Was it that he was frightened of
repeating himself rock? “It’s not that so much. I didn’t want my enthusiasm for
rock and roll being mixed up with my own dissatisfaction with becoming a rock
and roll careerist. In rock and roll the artist quickly becomes an archetype,
and as soon as he becomes an archetype he has served his purpose.
“I don’t believe it’s possible for an
artist to say more than two new things in rock and roll. One artist has one
thing to say and it’s such an ephemeral sort of culture that after he’s said
it, it’s just a question of staying around. If you do strive to say something
new, it gets interpreted as just another way of staying around. They’re doing
it to Dylan at the moment, and poor old Bruce Springsteen has hardly started
before they’re saying it to him. And whether Patti Smith will ever get there,
they’re saying it about her. It’s not that interesting after a certain point,
anyway.
“I’m not disenchanted because I always
believed when I started that Ziggy,
for me, was what it was all about. I said it with Ziggy five years ago and I believe that
you can go up or come down or be carried along by the tide for a few years. The
only thing to do, if you want to contribute to culture, or politics, or music,
or whatever, is to utilise your own persona rather than just music. The best
way to do this is to diversify and become a nuisance everywhere.”
But it must have been satisfying to
have a massive US hit with ‘Fame’. “Well, it kind of put the cap on things. It
told me I could finish now, pack it all in now. That meant I had done the two
things I was supposed to do, which is to conquer this market and conquer the
British market. Once you’ve done that you can pretend to rest on your laurels
and all the other cliches you can do when you hit the top. You can forget
longevity and all the things that make you stay there, as far as I’m concerned.

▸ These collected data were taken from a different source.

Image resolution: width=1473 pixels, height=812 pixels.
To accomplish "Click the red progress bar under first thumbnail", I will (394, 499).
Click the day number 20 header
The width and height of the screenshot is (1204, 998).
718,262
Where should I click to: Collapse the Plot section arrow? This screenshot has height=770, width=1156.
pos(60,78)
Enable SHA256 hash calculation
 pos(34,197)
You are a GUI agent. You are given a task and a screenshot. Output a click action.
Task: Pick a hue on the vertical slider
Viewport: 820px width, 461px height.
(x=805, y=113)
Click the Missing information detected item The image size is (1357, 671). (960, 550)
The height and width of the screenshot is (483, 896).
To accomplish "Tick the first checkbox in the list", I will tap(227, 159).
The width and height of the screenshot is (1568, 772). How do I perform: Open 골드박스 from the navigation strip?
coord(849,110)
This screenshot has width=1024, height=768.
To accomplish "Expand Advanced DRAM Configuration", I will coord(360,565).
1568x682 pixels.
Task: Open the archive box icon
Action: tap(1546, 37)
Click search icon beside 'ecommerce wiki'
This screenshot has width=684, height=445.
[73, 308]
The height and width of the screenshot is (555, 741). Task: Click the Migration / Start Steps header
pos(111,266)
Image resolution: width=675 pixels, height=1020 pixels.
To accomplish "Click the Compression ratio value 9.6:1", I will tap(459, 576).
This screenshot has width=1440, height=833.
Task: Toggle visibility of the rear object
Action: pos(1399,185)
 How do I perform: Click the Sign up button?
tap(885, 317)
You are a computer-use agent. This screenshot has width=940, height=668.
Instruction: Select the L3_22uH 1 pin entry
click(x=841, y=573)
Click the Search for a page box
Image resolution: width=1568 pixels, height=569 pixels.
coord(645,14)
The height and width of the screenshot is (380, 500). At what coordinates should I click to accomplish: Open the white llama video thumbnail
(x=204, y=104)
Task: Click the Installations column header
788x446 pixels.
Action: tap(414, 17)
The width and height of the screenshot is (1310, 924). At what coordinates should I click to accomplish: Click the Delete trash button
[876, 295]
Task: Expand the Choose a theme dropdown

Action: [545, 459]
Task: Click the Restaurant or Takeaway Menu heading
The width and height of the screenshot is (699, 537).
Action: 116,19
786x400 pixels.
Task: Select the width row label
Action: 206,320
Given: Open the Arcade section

All that staying at the top is just a heartache for me. I just want to do what
I want to do, and first, that’s make some money with this tour and enjoy making
it at the same time.
“I wanted to use a new kind of staging,
and I think this staging will become one of the most important ever. It will
affect every kind of rock and roll act from now on, because it’s the most
stabilised move that I’ve ever seen in rock and roll. I’ve reverted to pure
Brechtian theatre and I’ve never seen Brechtian theatre used like this since
Morrison and the Doors, and even then Morrison never used white light like I
do.
“I think it looks like a corrupted
version of the Thirties German theatre, what with the waistcoat, which has
always been a favourite with me. I should have had a watch-chain to make it
perfect. I’m trying to put over the idea of the European movement with the Dali
film (before he arrives on stage, the Dali-Luis Bunel film, Un Chien Andalou, is shown) and
playing Kraftwerk over the speakers. I’d like to get my hands on the new Eno
album to play, actually. I think side one is absolutely fabulous.”